[DATA FOR THE TASK]:
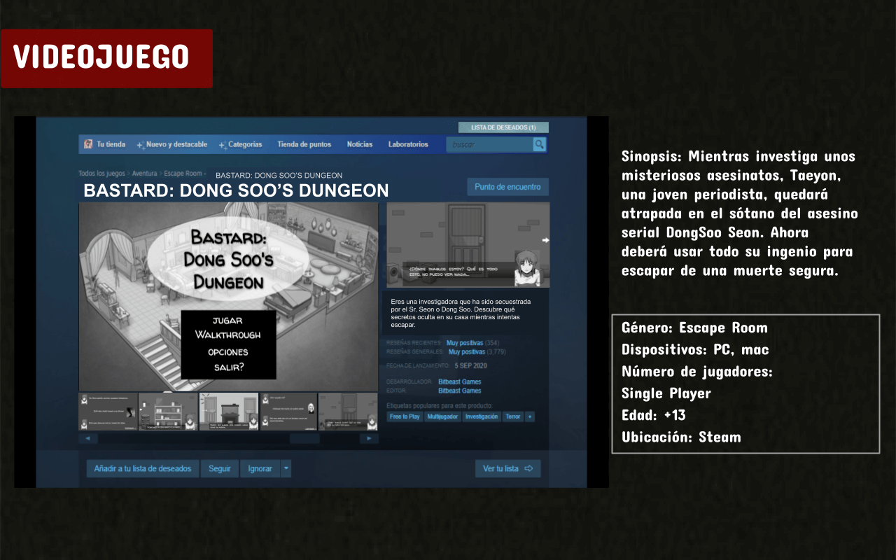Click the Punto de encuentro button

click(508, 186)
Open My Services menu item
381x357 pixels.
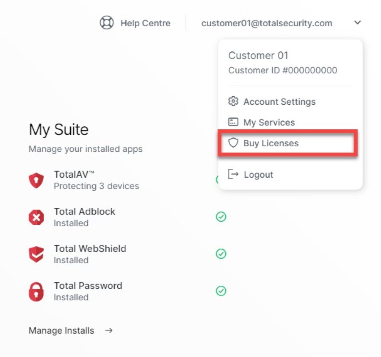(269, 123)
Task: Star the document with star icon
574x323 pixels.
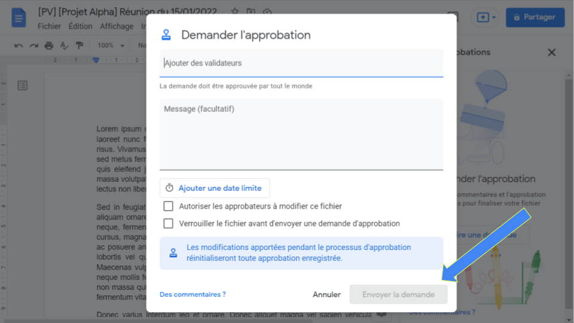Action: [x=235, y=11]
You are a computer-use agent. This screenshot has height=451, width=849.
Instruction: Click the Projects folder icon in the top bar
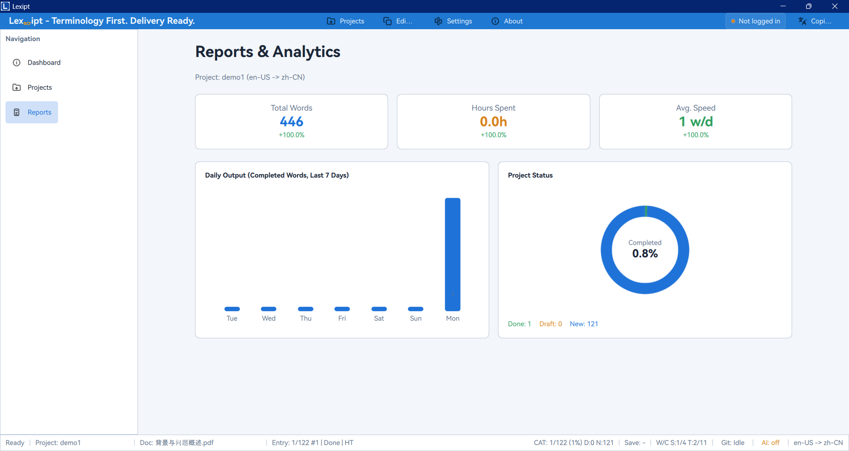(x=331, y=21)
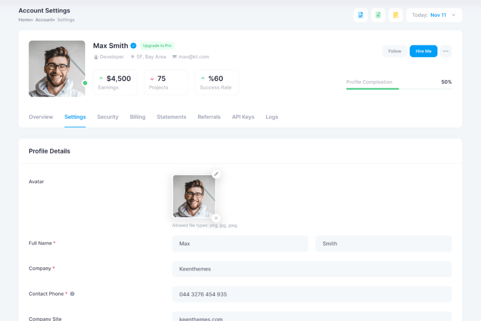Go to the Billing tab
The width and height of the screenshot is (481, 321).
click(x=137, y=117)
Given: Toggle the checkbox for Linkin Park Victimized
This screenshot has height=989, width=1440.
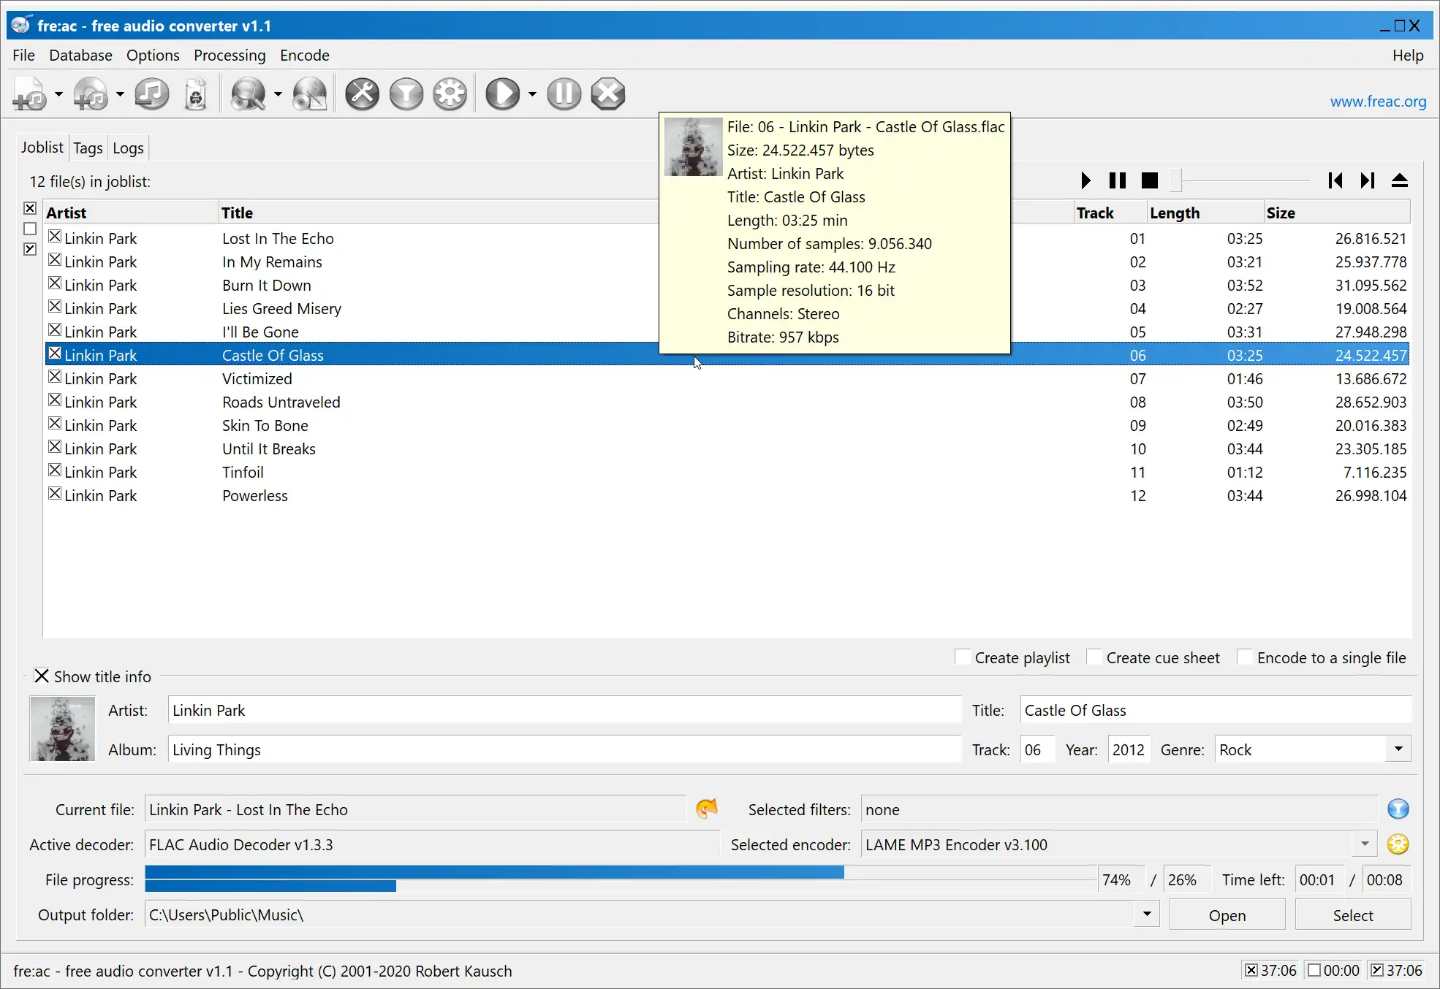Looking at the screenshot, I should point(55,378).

[EXERCISE]:
Copy every row above word for word, leaving out the pictures.

[OUTPUT]:
Click the Punto de encuentro button

click(508, 186)
Open My Services menu item
381x357 pixels.
(269, 123)
Task: Star the document with star icon
574x323 pixels.
Action: [x=235, y=11]
You are a computer-use agent. This screenshot has height=451, width=849.
Instruction: Click the Projects folder icon in the top bar
(x=331, y=21)
Go to the Billing tab
The width and height of the screenshot is (481, 321).
click(x=137, y=117)
Given: Toggle the checkbox for Linkin Park Victimized
This screenshot has height=989, width=1440.
Looking at the screenshot, I should point(55,378).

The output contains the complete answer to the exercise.